Miya tersentak. Tangannya yang sedang menyisiri rambut Ciara langsung berhenti. Dia langsung duduķ bersimpuh di hadapan Ciara. Membelai pipi chubby dan mengecupnya sekilas. “Mama juga kangen Papa,” ucapnya seraya memeluk putrinya. “Kita pasti pulang, Sayaaang,” bisiknya berulang-ulang dengan lirih.
Miya tersenyum menatap putrinya yang menggemaskan dalam balutan rok berenda motif polkadot. “Cantik!” ucap Miya sesaat setelah memakaikan bando unicorn permintaan Ciara. Tangan Miya kemudian menggandeng Cia untuk bersiap turun untuk sarapan bersama. Wanita itu sudah siap dengan menenteng ransel berisi perlengkapan kuliahnya.
Langkah Miya terhenti saat mendengar suara ponselnya berdering. Matanya memicing mendapati nomor asing di ponselnya. Dengan enggan, dia mengusap layar dan mengucap salam.
“Mbak Miya ... Mami, Mbak,” lirih suara seorang wanita sambil terisak. “Mami meninggal tadi malam—“
“Bu Endang!
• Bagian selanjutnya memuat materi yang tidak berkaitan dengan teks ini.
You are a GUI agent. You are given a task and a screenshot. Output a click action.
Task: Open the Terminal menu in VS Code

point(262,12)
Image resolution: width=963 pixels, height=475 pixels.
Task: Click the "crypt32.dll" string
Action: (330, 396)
Ini beneran Bu Endang, ya?” pekik Miya seraya menutup menutup tak percaya.
“I-iya, Mbak. Ini saya. Mami, Mbak ... m-maaf, saya takut. Sebenernya saya dilarang ngasih tau Mbak. Tapi saya nggak tega. Saya—“
“Sudah cukup, Bu. Saya bilang nggak usah dikasih tahu ....” Sesaat kemudian terdengar suara laki-laki dan ponsel dimatikan.
“Galen! Ya, Allah! Itu suara Galen!” Miya memekik tidak percaya sambil memandangi ponselnya. Otaknya berusaha mencerna percakapan yang baru saja terjadi. “Innalillahi wa inna ilaihi rajiun ... Mamiii,” desisnya tertahan. Dengan gemetar, Miya kembali menekan panggilan ulang ke nomor yang baru saja meneleponnya. Mati. Berkali-kali dia mencoba hasilnya tetap sama. Tidak ada panggilan tersambung.
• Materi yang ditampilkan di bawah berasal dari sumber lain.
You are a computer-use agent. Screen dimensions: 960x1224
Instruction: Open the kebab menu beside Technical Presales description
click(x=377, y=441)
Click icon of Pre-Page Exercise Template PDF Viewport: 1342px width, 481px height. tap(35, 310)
Miya menatap Ciara yang kebingungan seraya menggigiti bibir bawahnya. Pandangannya mengedar ke penjuru kamar. Miya berubah panik. Dia tidak mungkin salah dengar. “Itu tadi suara Galen. Apa yang sebenarnya terjadi, Ya Allah?” jeritnya dalam hati.
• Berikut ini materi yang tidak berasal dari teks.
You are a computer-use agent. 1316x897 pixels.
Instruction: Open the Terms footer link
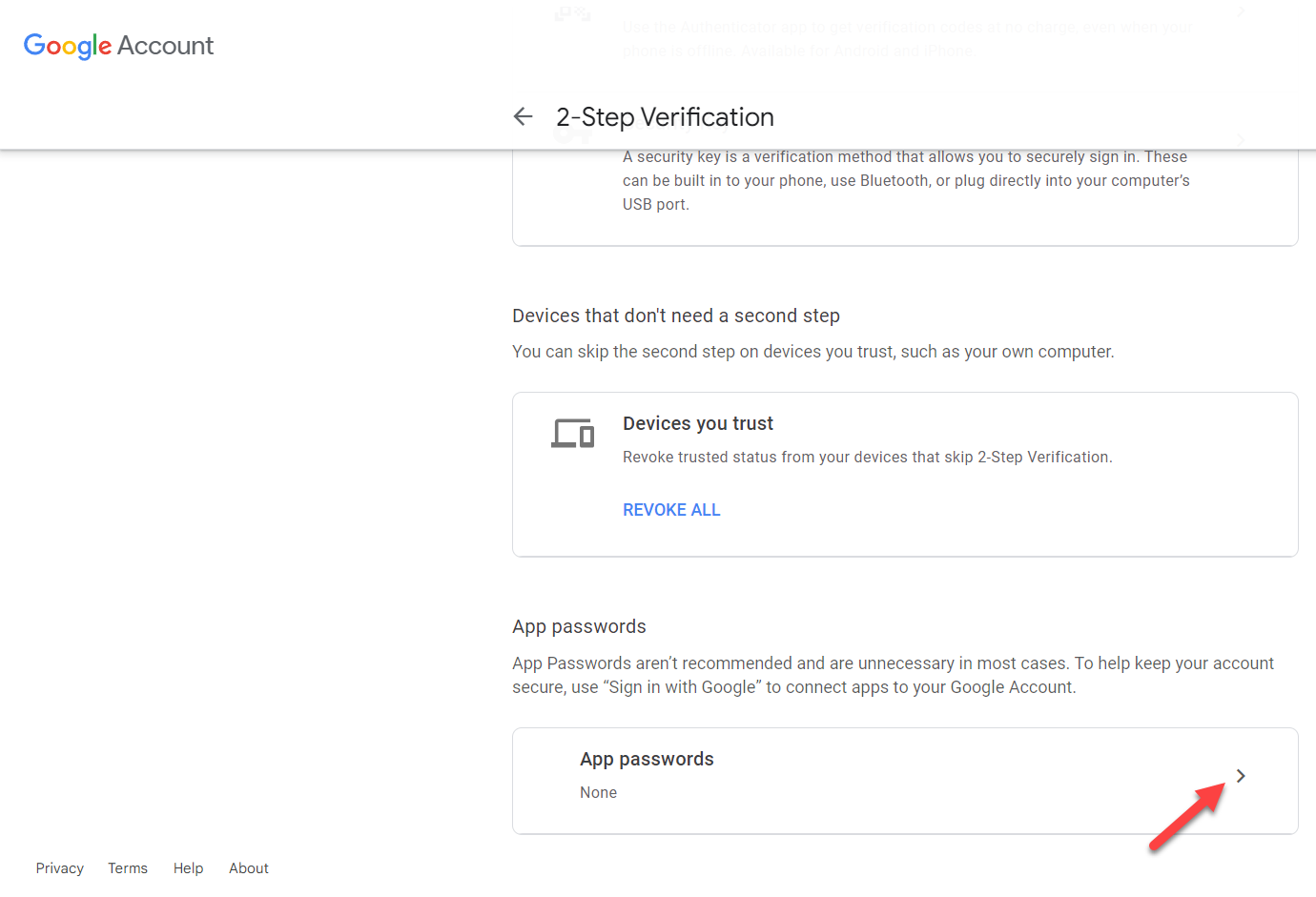(x=127, y=868)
Dengan tangan gemetar, dia meraih tas besar di atas lemari. Miya segera memasukkan baju-bajunya dan Ciara secara asal ke dalam tas. Dengan menggendong putrinya dan menenteng tas besar, Miya menuruni tangga dengan cepat.
“Miya, ada apa, Nak? Kenapa bawa tas. Miya mau ke mana?” Riana langsung beranjak dari meja makan dan menghampiri Miya dengan kebingungan.
“Mau ke mana, Kamu?” Suara Dirga menggelegar membuat semua orang terkejut.
“Pa ... Ma ... Miya harus pulang sekarang. Mamì ... Mami meninggal. Miya harus ketemu Galen, Ma. Barusan ada telepon–“
“Kamu nggak akan kemana-mana!” bentak Dirga. Dia langsung merenggut tas besar yang di bawa Miya dan melemparnya keras.
“Paaa ....” Riana menyentuh tangan Dirga, mencoba meredam murka sang suami.
“Diam, Kamu, Ma! Mama nggak usah ikut campur!” tangan Dirga langsung menepis jemari Riana.
Sesaat kemudian pandangannya menyorot tajam ke arah Miya. “Masuk!” Dirga menarik dan mencengkeram erat tangan Miya.
“Tolong Miya, Paaa ... Miya harus pulang. Miya mau ketemu Galen, Paaa ....” Miya memohon sambil duduk bersimpuh memegangi kaki Dirga. Air matanya berlomba turun hingga membasahi hijabnya. “Tolong izinkan Miya, Paaa ...,” rintihnya pilu.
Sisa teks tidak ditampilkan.